Chris Eldon Lee reviews ‘My Big Fat Cowpat Wedding’, which is touring rural Shropshire this month (October 2014).
The most worrying dilemma is : what do you do about the cows? Do you run for your life from what must surely be man-eating monsters, or kneel in the mud to worship them? That’s just one of the problems facing a coach load of Wolverhampton-ites who’ve travelled 50 miles (and back 5 decades) to rural Shropshire to attend the second leg of an Anglo-Asian wedding.
English-rose Claire is marrying city-lad Arjun and we find ourselves welcome guests at the village hall reception, imbibing warm beer and hot samosas, whilst the Big Day crumbles all around us.
It’s a highly entertaining 90-minute romp, up and down the hall, with plenty of harmless humour (what prejudice there is, is rural rather than racial), some neatly observed truths about the fate of farming, and engaging performances from a versatile quartet playing 22 parts.
Sayan Kent’s script is firmly rooted in mixed-marriage/urban-rural research and her characters are instantly recognisable.
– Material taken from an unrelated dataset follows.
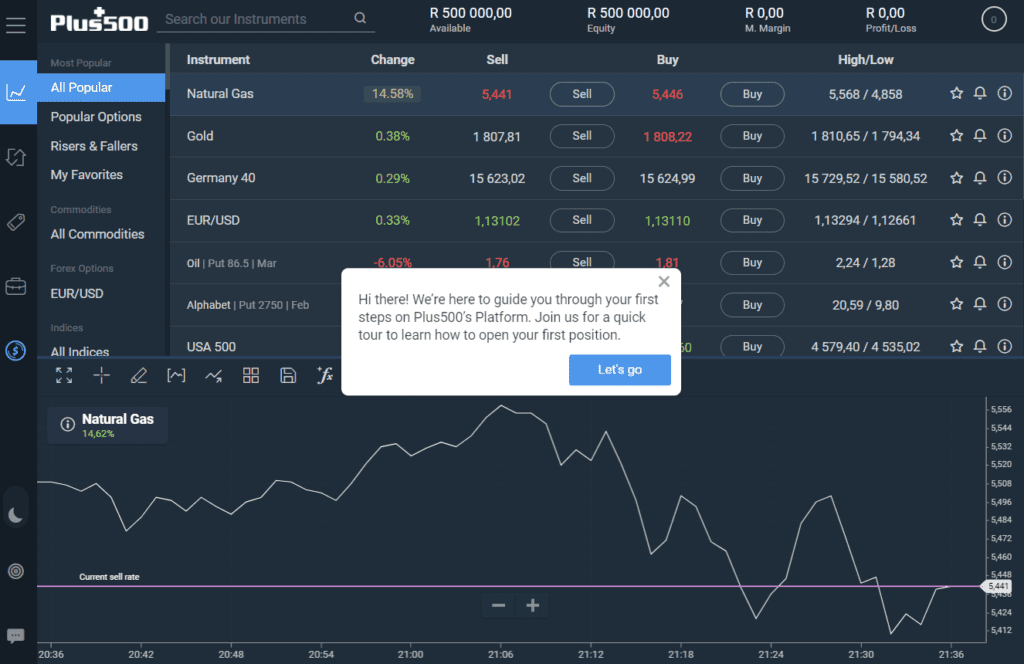This screenshot has height=664, width=1024.
Task: Save chart layout with floppy icon
Action: [x=288, y=375]
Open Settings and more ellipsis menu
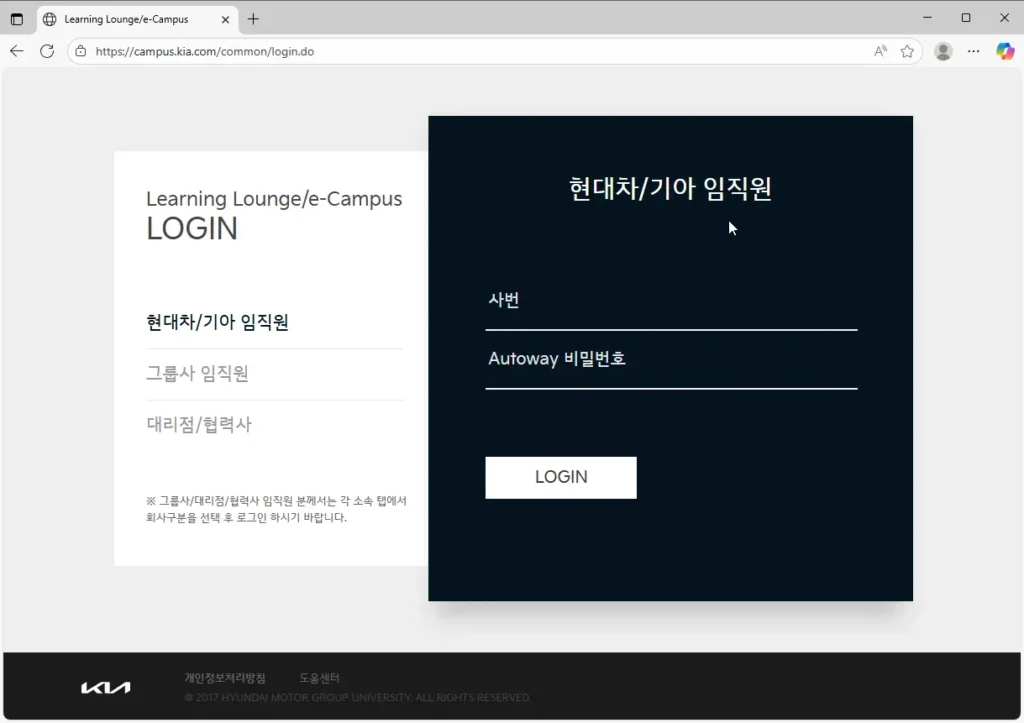 point(974,51)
Graeme Rose’s father-of-the-bride is a classic stuck-in-the-mud, head-in-the-sand dairy farmer who knows all his cows by name but refuses to let his daughter look at the books. Unusually, Clare (Aimee Berwick) wants to commit to her father’s farm and plucky Arjun (Aaron Virdee) loves her enough to persuade his mother (Sheena Patel) to wear wellies for the first time in her life. It’s all a bit of a culture shock – but at least the new in-laws don’t keep pigs.
The plot is slight and light and careers towards a fairy tale finale. But there is plenty of fun to be had along the way, especially when the cast slip into their cameo roles.
Sheena shines throughout. I loved her man-hungry, Asian Scotswoman doing dubious Viking jokes; and her double act with Aimee, as two chavvie teenagers struggling to get a signal in darkest Shropshire, rings loud. “What’s the point of the countryside?” “Dunno, I thought green belt was something to do with Judo”.
Aaron’s extravagantly gay, yow-yow Sikh will stay with me for a long while and Graeme’s portrayal of Aunt Marigold is sensitive and heart warming. The wedding clichés are brazen; from “Dancing Queen” to all those useless presents.
This is a triangular collaboration between Black Country Touring, Shropshire’s Arts Alive and Kali Theatre – and it works a treat. Directors Janet Steele and Steve Johnson are clearly familiar with both sides of the cultural divides and have cleverly constructed a production that will be equally at home in urban Wolverhampton (where last night’s audience absolutely lapped it up) as in the village halls of Merry England.
So put on your best wedding hat and head for Whitchurch (Oct 3rd), Shipton (4th), Priest Weston (10th), Farlow and Oreton (11th), or Bodenham in Herefordshire (12th).
I’m still smiling – and I can’t wait for Gilbert O’Sullivan to release his bhangra version of “Clare”.